Query conservationist
The fewer the queries the better
I always enjoy trying to do my work creating web applications using the fewest number of database queries possible. It's kind of a pride thing, I guess. That and I suppose it makes to improve an app's performance and reduce the load on a server. If you're into that kind of thing. ;)
A technique I use subtitutes the temptation of using queries whose results call queries and instead uses only two.
Something that commonly comes up involves a needing to learn something specific about every item of a query result. While looping through the first set of results it's easy to just run a query each time to get what I need. Problem comes when your apps scale up from result sets in the double digits to those in the thousands or more. Running thousands of queries just to get what you want is a little selfish, don't you think?

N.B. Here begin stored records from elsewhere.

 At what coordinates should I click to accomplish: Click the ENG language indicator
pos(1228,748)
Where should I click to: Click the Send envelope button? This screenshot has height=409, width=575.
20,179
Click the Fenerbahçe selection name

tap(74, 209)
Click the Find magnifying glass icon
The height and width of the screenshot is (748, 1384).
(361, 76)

When I create dynamic reports for clients that show row upon row and column upon column of totals pulled from the four corners of a vast datascape the number of queries needed can skyrocket. One technique I'm rather fond of employing does everything needed in two queries. Let's play pretend here and say we're working with a grocer who wants to see a report of how many of different kinds of fruit have been sold everyday for the last month.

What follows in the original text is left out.